═════ Source information

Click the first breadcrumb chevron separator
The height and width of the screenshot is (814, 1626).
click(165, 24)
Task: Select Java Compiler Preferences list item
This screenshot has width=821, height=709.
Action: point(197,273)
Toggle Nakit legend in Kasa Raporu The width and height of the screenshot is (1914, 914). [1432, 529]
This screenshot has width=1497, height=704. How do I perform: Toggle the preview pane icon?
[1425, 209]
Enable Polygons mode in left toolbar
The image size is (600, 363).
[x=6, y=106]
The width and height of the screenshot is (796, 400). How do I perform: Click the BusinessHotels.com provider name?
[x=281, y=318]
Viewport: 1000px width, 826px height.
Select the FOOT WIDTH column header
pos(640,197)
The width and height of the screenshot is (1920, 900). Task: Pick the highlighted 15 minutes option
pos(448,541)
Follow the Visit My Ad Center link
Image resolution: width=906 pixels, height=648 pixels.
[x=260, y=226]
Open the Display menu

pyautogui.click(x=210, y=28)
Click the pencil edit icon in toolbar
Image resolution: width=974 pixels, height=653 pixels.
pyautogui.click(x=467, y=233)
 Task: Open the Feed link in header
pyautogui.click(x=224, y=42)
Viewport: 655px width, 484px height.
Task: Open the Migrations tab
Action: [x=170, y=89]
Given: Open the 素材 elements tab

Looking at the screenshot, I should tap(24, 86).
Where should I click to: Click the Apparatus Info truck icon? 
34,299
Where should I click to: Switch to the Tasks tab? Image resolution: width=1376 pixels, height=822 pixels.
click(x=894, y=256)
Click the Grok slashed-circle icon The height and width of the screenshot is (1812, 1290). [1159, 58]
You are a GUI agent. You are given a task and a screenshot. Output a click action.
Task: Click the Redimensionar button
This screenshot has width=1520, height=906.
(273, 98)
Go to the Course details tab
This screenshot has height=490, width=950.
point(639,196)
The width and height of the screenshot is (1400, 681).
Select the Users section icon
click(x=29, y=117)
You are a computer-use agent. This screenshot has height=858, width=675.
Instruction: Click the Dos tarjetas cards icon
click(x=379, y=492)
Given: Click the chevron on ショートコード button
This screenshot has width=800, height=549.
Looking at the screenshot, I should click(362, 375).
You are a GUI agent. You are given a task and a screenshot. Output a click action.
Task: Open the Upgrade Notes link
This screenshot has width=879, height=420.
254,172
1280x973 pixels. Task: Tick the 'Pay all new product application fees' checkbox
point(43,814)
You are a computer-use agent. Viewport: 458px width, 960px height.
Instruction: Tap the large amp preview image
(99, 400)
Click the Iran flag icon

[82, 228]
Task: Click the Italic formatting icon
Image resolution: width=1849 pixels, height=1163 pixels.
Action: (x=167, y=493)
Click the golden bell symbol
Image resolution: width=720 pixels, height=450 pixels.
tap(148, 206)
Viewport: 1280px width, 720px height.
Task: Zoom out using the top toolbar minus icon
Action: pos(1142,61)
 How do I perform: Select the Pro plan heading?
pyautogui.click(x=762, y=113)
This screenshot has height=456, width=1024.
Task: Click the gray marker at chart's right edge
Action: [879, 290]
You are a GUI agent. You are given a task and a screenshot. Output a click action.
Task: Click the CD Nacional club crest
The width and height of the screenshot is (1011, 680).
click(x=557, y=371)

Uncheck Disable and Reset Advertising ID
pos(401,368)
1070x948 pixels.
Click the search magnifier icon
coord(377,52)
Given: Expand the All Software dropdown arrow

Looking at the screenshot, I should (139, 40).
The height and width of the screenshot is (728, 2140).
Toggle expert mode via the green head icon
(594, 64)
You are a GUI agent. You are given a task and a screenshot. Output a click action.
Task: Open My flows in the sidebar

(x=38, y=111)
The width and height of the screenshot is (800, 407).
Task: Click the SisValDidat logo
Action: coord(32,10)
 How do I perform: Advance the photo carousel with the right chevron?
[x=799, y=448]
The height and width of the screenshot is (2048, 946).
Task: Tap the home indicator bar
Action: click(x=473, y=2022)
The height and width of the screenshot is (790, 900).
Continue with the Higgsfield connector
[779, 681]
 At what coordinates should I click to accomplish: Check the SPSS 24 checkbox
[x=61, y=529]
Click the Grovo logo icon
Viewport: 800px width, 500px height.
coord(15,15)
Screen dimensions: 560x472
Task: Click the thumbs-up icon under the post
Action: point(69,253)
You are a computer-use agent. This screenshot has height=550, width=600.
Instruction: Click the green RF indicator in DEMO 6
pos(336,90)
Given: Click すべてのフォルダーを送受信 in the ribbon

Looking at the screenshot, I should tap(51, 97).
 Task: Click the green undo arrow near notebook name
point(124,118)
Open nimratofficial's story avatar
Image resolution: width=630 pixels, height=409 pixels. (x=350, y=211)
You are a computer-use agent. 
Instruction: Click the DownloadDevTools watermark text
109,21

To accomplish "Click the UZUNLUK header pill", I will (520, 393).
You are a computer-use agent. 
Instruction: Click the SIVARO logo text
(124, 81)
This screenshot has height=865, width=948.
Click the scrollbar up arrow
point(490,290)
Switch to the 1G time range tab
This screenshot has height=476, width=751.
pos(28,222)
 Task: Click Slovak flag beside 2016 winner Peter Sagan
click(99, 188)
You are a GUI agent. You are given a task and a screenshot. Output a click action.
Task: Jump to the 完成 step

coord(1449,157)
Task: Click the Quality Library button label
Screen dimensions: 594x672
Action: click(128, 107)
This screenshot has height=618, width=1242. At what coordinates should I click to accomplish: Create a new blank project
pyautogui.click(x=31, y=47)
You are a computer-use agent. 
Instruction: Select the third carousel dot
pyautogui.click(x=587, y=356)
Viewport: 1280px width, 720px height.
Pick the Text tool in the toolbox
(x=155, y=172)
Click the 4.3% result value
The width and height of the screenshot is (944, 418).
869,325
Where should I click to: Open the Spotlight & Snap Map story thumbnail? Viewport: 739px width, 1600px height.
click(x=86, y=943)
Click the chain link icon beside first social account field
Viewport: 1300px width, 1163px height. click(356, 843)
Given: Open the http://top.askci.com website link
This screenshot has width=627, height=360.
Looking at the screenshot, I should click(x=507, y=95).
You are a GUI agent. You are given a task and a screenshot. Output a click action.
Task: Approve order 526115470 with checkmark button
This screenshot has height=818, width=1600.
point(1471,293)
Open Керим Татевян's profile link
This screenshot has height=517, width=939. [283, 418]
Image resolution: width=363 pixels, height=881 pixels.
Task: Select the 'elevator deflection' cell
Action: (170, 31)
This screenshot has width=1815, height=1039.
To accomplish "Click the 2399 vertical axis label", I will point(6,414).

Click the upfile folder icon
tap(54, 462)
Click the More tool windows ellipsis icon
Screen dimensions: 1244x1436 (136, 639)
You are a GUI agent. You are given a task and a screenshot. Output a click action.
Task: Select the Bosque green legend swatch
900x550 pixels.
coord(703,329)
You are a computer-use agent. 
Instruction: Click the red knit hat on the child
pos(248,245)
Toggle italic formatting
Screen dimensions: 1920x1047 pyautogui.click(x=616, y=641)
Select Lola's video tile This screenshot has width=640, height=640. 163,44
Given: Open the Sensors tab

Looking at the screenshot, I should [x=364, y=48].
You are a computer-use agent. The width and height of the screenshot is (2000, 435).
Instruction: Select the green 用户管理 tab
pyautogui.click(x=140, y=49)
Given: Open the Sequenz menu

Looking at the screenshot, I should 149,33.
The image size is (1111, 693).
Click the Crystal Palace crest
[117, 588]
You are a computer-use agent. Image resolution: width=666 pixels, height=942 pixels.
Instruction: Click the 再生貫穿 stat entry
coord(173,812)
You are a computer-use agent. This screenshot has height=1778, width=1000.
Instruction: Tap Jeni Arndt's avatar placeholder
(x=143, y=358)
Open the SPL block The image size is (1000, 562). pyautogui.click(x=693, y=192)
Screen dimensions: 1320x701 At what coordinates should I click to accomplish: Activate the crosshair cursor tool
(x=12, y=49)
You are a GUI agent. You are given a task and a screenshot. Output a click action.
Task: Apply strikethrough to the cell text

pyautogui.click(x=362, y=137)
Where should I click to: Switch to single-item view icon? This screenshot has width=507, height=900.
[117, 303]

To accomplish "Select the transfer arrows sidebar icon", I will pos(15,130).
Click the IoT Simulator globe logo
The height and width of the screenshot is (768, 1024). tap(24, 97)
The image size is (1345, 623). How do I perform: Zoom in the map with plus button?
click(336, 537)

══════════

Work item: The required output is an exact retyping of the lines from the one that contains "Where should I click to: Switch to single-item" through the last line of the material above.

Problem solution:
Where should I click to: Switch to single-item view icon? This screenshot has width=507, height=900.
[117, 303]

To accomplish "Select the transfer arrows sidebar icon", I will pos(15,130).
Click the IoT Simulator globe logo
The height and width of the screenshot is (768, 1024). tap(24, 97)
The image size is (1345, 623). How do I perform: Zoom in the map with plus button?
click(336, 537)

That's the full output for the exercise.